For just a moment, Delp spread his wings, the fur bristled along his back and his eyes became flat yellow chips. He belonged to a proud folk.

Then he slumped. Across all gulfs of race, the human could sense how troubled he was:

“You told me yourself, Eart’ho, that you crossed The Ocean from the west, and in thousands of obdisai you didn’t see so much as an island. It bears our own explorings out.

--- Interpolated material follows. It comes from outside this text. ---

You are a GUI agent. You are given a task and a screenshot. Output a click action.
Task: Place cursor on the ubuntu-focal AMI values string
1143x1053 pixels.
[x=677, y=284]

We couldn’t possibly fly that far, carrying you or just a message to your friends, without some place to stop and rest between times.”

Wace nodded, slowly and carefully. “I see. And you couldn’t take us back in a fast canoe before our food runs out.”

“I’m afraid not. Even with favoring winds all the way, a beat is so much slower than wings. It’d take us half a year or more to sail the distance you speak of.”

“But there must be some way—”

“Perhaps. But we’re fighting a hard war, remember. We can’t spare much effort or many workers for your sake.

“I don’t think the Admiralty even intends to try.”